Царица Мария Григорьевна, женщина лет сорока, среднего роста, дородная и полная, в темном атласном опашне с жемчужным низаньем на передних полотнищах, на плечах и на рукавах и в высокой жемчужной кике, суетилась около стола, у которого чинно, почти навытяжку, стояли перед ней две пожилые боярыни. На столе были разбросаны полосы цветного аксамита и алтабаса, низанные жемчугом; куски бархата, расшитого золотом и серебром, разбросаны были около стола по полу. Царица гневалась и кричала на одну из боярынь, на светлишную, которая заведовала золотым шитьем и низаньем, и в гневе ходила крутом стола, размахивая руками и делая такие резкие движения головой и плечами, что изумрудные серьги с длинными жемчужными привесками так и мотались во все стороны. Царица, стоявшая лицом к дверям, не заметила Семена Годунова, который, как и всегда, вошел словно тень, и продолжала кричать на боярыню:
— Ведь я же тебе говорила, чтобы мне все это рефидью[2] вынизать, да лесами, да в три пряди, а ты мне что тут нанизала? А?..
— Приказывала я, государыня, видит Бог, деловицам приказывала, а они говорят мне, что не та прорись дана…
— Да что мне до их прорисей за дело? Приказ мой чтобы был исполнен! Ты понимаешь, я велю рефидью, ре-фи-дью низать, а ты мне все в ряску да елями…
— Виновата, матушка государыня, виновата, да ведь вот все мастерицы-то меня с толку сбили, — оправдывалась светлишная боярыня.
— А коли тебя с толку сбили, так я тебя на толк наведу — все спороть, все заново сделать, как приказано!

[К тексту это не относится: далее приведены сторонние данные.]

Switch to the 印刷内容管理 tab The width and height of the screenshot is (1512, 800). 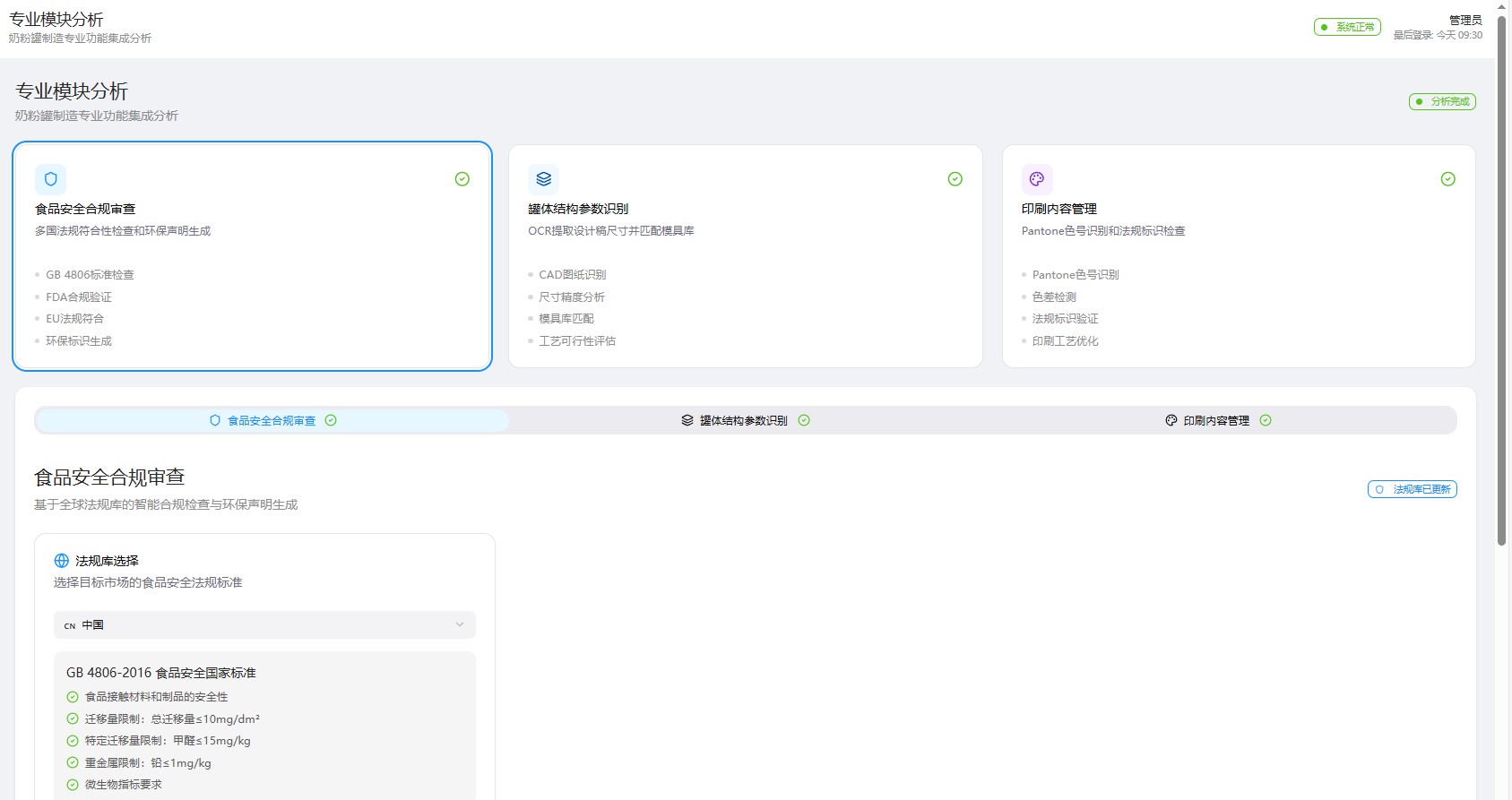[x=1216, y=421]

А мастериц, которые напутали, всех перебери!
«Праведно рассудила», — подумал Семен Годунов и легонько откашлянулся в руку, чтобы дать знать о своем присутствии.
Царица быстро повернула к нему свое искаженное злобой лицо, с сердито сдвинутыми бровями и молнией во взоре, и разом стихла.
— Добро пожаловать, Семен Никитич! — сказала она, допуская боярина к руке. — Присядь и обожди немного, пока я отпущу боярыню-судью. Вмиг с нею все дела порешим…
И она подозвала к себе боярыню-судью, занимавшуюся исключительно разбором разных ссор и дрязг между женской и мужской служней и мастеровыми на царицыной половине.
— Кто с чем, матушка царица, — молвила боярыня-судья с низким поклоном, — а я все к тебе с жалобой.
— Ну, на кого еще?
— Да вот, матушка, Ванька Бесхвостов, наплечный мастер, да Еремка Утенок, что знаменщик в Светличной палате, так вчера разодрались, разругались, такой содом подняли, что всех мастериц присрамили. Еремка зачинщик был, стал над Ванькой издеваться, на смех его поднял: «Ты, — говорит, — сегодня наплечный мастер, а завтра тебе прикажут, так и заплечным мастером будешь!». А тот и давай в него швырять чем попало! Чуть до смерти не убил! Ну и разодрались…
2
Рефидь, леса, три пряди, в ряску, елями — название узоров, которыми низался жемчуг.